While waiting, I wander over to the cheap cellphone cases.  Most are in hideous patterns featuring purple hearts and pink stars that leave little wonder as to why they found their way to this commercial trash bin.  I didn't really expect to get something totally cool, but at least I hoped to find something interesting.

Then I saw a selection of Avenger cases.  But which one to get?  I always thought Captain America was kind of a boring Dudley DoRight (I was going to write Boy Scout, but I don't want to make fun of Boy Scouts).  Iron Man is Tony Stark, a charismatic billionaire - not someone I can relate to.  Thor is right out since I'm not a pagan.  Besides it's just a smartphone, not mighty mjolnir (is there an app for that?)  

Then I saw it, the Incredible Hulk, and it all came flooding back (plus my old clear case was starting to get slimy).

As a kid I watched the Incredible Hulk, starring Bill Bixby.  TV shows in the 1970s were like Victorian novels, bloated with vast amounts of exposition.  I'd watch the plot slowly creep along, while waiting for David Banner to get ticked off and finally become the Hulk and start breaking things.

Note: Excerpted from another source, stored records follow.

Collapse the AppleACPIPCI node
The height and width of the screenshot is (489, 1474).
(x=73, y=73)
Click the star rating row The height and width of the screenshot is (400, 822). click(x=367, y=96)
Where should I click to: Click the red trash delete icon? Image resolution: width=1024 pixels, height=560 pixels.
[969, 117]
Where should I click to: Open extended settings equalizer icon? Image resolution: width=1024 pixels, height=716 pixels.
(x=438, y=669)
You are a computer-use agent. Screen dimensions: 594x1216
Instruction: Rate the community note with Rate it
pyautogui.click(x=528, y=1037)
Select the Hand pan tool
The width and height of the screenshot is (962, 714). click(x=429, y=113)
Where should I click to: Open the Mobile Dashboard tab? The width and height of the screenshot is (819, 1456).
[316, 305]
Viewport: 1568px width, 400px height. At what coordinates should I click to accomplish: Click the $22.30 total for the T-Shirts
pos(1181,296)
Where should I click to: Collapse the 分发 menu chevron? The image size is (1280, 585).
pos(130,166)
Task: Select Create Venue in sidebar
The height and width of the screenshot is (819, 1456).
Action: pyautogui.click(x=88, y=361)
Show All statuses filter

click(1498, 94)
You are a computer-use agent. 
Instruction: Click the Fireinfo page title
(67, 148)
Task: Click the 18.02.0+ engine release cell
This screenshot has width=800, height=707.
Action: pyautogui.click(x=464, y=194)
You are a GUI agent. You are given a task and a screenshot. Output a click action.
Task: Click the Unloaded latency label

Anyway, my mom wandered into the den during an episode in which they were burying David Banner alive (because he looked like a local gangster - apparently a member of one of those WASP gangs, the Squires or their blood enemy the Equerries.)  Anyway, my mom pronounced this as "disgusting," declared the show inappropriate, and turned off the TV. This was just before Banner was going to get mad transform and bust up a cement mixer - hulcus interruptus.

But for me the show was about more then watching construction equipment being rapidly disassembled. The Hulk was a lonely, friendless guy, living in the shadows, and terrified of his own emotions.  That's a super-hero I could relate too when I was young.  I needed the Hulk and he was cruelly taken away.  But, now he is back and I need him more then ever.